Required task
Please copy all of the lines below word for word.

─── Materials provided

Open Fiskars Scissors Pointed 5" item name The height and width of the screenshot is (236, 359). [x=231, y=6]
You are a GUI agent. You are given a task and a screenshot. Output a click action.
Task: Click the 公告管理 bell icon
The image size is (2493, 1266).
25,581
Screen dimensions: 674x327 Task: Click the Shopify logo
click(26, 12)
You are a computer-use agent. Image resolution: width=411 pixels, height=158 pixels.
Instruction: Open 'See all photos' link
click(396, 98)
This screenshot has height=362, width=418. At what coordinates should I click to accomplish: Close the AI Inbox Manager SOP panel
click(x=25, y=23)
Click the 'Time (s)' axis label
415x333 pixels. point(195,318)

──────

Task response
Open Fiskars Scissors Pointed 5" item name The height and width of the screenshot is (236, 359). [x=231, y=6]
You are a GUI agent. You are given a task and a screenshot. Output a click action.
Task: Click the 公告管理 bell icon
The image size is (2493, 1266).
25,581
Screen dimensions: 674x327 Task: Click the Shopify logo
click(26, 12)
You are a computer-use agent. Image resolution: width=411 pixels, height=158 pixels.
Instruction: Open 'See all photos' link
click(396, 98)
This screenshot has height=362, width=418. At what coordinates should I click to accomplish: Close the AI Inbox Manager SOP panel
click(x=25, y=23)
Click the 'Time (s)' axis label
415x333 pixels. point(195,318)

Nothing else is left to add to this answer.